Masterson was even hunting for a long term deal at the end of 2013. That  year he experienced an insane strikeout boost from 17.3 percent to 24.7 percent of hitters after he learned to throw a slider, which helped to waylay the impact of all his walks. It was awesome, he was suddenly a fireballer and a bat breaking dynamo, and I can't be the only one who demanded locking him down. He was just so incredible. He looked like something concrete to build around. it's a good thing I am not a general manager. Because he cratered the next year, so bad that all he brought back in trade was James Ramsey from the Cardinals. Ramsey is now 26 and in Triple-A with the Dodgers. Whatever the Indians brass saw, it was the right thing. They were plainly not bamboozled by knee-high socks.

Who's to say what happened with Masterson. Maybe it was his size getting in his way. The larger you are, the harder it is to repeat mechanics. He had that really funky delivery too, like a giant trebuchet up there dropping his counterweight on every pitch. It's hard to keep up. Now shoulder problems have sidetracked his career, a death knell for pitchers. Last I read, he was in the Pirates minor league system fighting for a comeback.
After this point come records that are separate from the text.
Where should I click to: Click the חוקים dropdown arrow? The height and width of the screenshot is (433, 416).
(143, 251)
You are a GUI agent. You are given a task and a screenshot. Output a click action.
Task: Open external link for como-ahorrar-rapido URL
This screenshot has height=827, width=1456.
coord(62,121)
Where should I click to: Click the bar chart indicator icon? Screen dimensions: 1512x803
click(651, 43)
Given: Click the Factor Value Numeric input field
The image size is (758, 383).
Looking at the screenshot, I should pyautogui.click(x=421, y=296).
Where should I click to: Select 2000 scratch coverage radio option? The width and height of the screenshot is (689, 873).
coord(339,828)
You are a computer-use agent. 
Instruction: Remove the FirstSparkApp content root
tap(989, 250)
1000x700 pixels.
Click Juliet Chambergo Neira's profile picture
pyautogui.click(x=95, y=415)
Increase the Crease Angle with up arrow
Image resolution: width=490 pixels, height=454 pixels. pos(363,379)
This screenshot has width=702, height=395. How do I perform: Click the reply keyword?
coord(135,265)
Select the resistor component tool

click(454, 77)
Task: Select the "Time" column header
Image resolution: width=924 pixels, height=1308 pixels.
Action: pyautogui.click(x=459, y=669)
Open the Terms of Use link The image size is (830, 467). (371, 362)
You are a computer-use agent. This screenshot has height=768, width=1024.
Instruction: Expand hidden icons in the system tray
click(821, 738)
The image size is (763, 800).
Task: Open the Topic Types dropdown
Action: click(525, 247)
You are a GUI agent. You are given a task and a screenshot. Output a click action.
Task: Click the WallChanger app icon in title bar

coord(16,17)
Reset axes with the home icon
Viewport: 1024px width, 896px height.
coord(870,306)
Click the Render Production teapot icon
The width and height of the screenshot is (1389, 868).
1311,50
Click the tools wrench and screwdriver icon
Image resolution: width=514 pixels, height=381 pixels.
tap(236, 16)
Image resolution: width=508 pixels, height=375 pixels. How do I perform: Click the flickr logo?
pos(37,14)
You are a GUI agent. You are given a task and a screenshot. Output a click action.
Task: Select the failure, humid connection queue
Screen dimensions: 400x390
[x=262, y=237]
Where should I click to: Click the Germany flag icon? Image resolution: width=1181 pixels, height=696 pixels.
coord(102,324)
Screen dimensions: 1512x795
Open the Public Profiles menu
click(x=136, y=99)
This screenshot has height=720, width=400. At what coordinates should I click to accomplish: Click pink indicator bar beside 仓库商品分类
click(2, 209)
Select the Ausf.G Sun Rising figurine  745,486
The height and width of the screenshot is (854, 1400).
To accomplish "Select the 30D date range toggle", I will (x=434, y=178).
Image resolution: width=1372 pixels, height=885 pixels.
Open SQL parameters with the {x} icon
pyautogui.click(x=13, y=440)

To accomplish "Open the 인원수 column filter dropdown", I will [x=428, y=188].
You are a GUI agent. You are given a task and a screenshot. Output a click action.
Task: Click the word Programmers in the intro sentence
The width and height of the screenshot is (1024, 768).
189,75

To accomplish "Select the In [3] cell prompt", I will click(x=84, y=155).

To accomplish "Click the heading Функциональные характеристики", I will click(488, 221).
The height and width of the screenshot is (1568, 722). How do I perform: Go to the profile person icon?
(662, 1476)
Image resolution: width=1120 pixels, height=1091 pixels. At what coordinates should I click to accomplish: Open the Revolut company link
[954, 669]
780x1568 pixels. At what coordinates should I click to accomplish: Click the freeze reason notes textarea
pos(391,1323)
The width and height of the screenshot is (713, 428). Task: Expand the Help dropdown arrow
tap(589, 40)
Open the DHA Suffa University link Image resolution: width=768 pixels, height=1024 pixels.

It's a real shame how pitching wears down guys before their time, it would have been fun to see Masterson as an Indian, or anywhere really. for years to come. The Indians did make the right choice in moving him, and the team is better off for it. Their trading him rather than signing him gave the eventual flexibility to get guys like Mike Napoli, who led to a World Series and then led to Edwin Encarnacion. it could be he was never good, just kind of decent, and after a few years of misery he was a breath of fresh air. But he had the style that worked and some nasty stuff. That alone is enough to let any fan dream.